I actually think this sounds like a right pain in the arse and no it's not normal. I have two dd's and beyond the age of 4 they were old enough to know you don't stand outside the door while someone is on the toilet, how annoying. I totally get not wanting to change in front of someone else's child too op. It's not about being prudish and it doesn't matter a jot if she is curious either, she has to learn it's not ok to encroach on peoples privacy. I'd definitely have a word, you are far more patient than me

EdwinaMay · 25/05/2020 19:09

If this had happened with my DD I'd have shouted oi, clear off, stop spying on me - or whatever, making a joke of it. It is a bit different with a SD.

PhewMitchew · 25/05/2020 19:57

@ThisIsHappening So if you go back to my first post the advice is there. Stop making announcements about what you're taking off Hmm, its creating unnecessary curiosity.
Go and change in the bathroom which I assume has a locked door.

You can also be innovative!!! change behind a towel (wrapped around you), there are ways of actually taking clothes off without standing starkers.
Lots of posters have given lots of good advice.

HeckyPeck · 25/05/2020 20:10

Why not just call to her "Hello, darling, come on in "

Fucking weird thing to say when naked to children who aren’t related to you.

ifeeluncomfortable · 25/05/2020 20:40

Why not just call to her "Hello, darling, come on in "

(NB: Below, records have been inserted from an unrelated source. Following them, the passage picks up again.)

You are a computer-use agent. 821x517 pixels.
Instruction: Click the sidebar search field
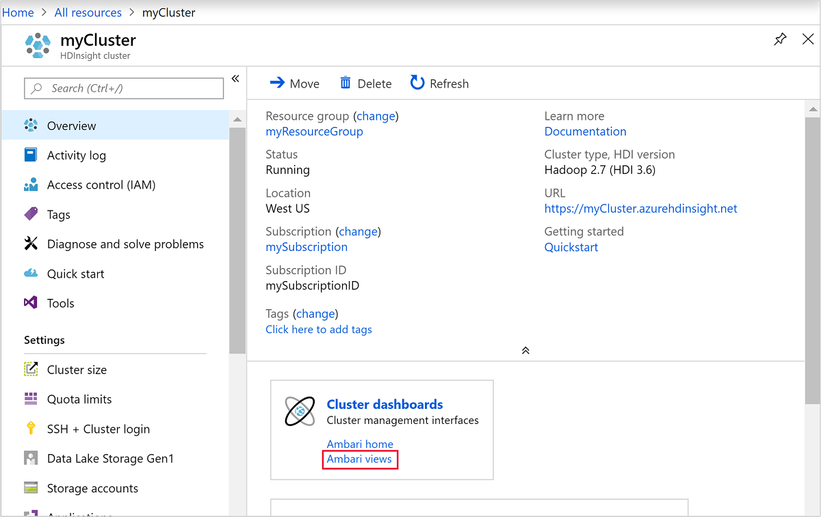pyautogui.click(x=123, y=88)
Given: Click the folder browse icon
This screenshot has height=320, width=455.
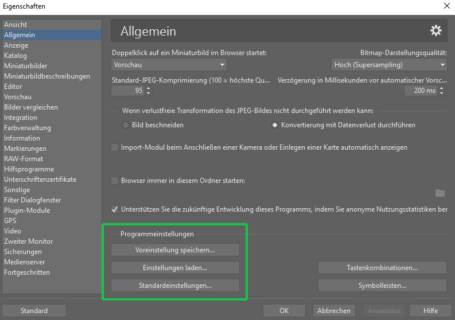Looking at the screenshot, I should pyautogui.click(x=440, y=193).
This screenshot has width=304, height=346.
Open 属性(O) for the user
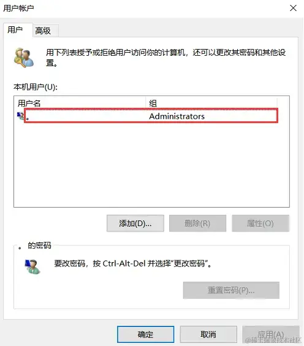click(x=260, y=224)
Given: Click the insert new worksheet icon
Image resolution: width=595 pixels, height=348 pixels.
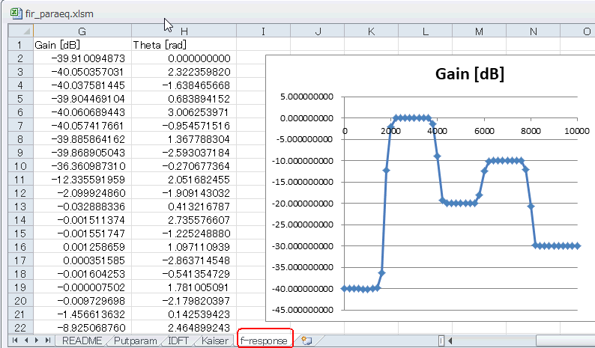Looking at the screenshot, I should [306, 340].
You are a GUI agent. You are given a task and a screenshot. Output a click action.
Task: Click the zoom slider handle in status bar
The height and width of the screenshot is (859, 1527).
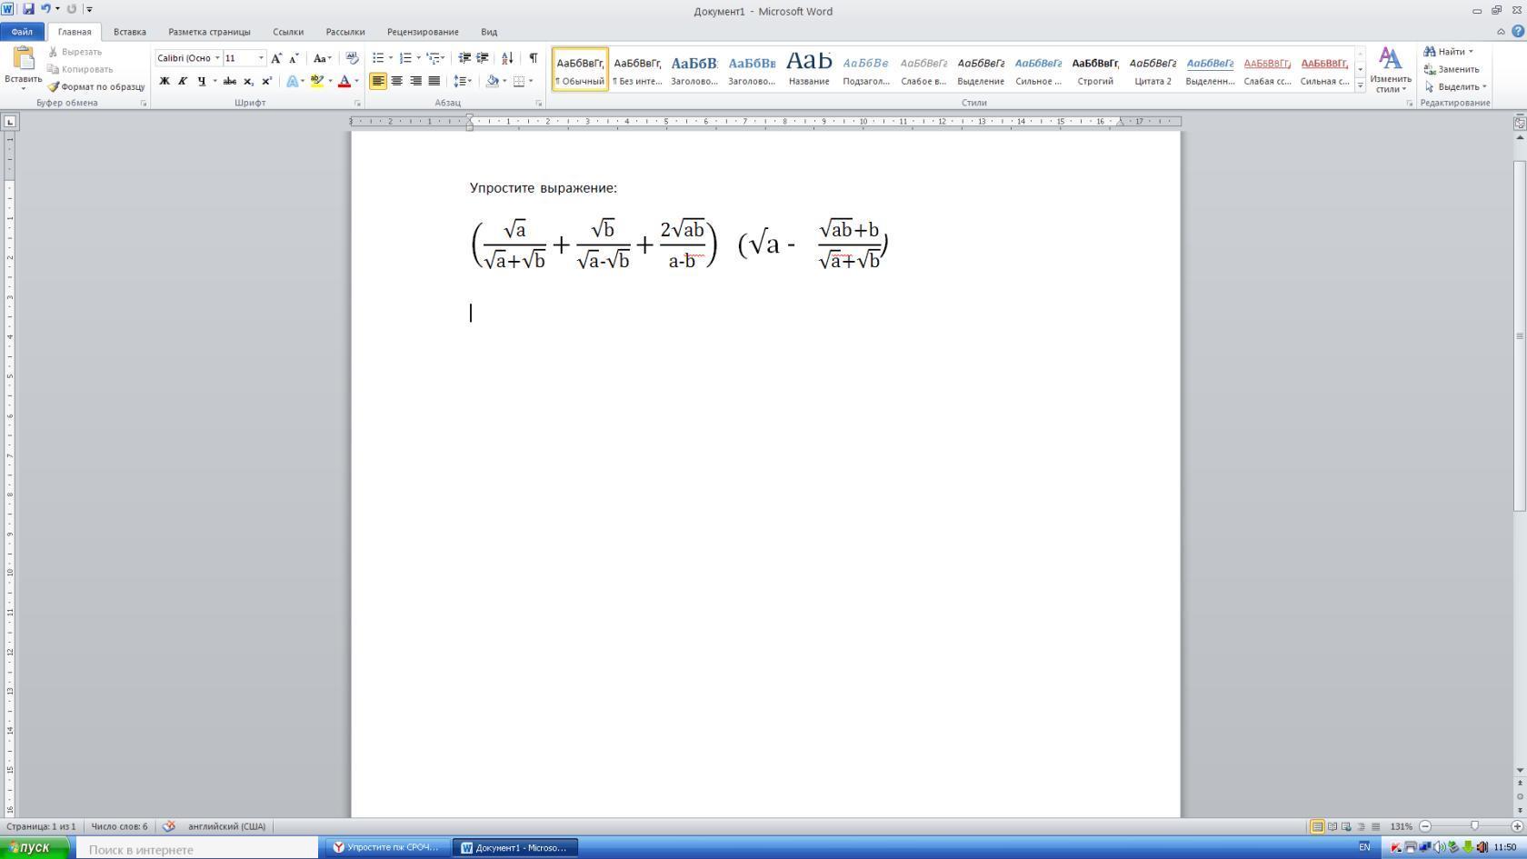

Fucking weird thing to say when naked to children who aren’t related to you

🤣🤣🤣🤣

OP posts:
ThisIsHappening · 25/05/2020 20:43

@PhewMitchew 👍🏼

caroloro · 26/05/2020 06:59

It is normal curiosity AND you should adfrss it with her (not confront, what a stupid word). Sweetie, I noticed you looking in through the door crack when I was getting dressed, please dont do that, it makes me feel uncomfortable and it isn't polite to invade people's privacy". No need to make any more fuss than that, it is t a big thing and is driven by age appropriate curiosity.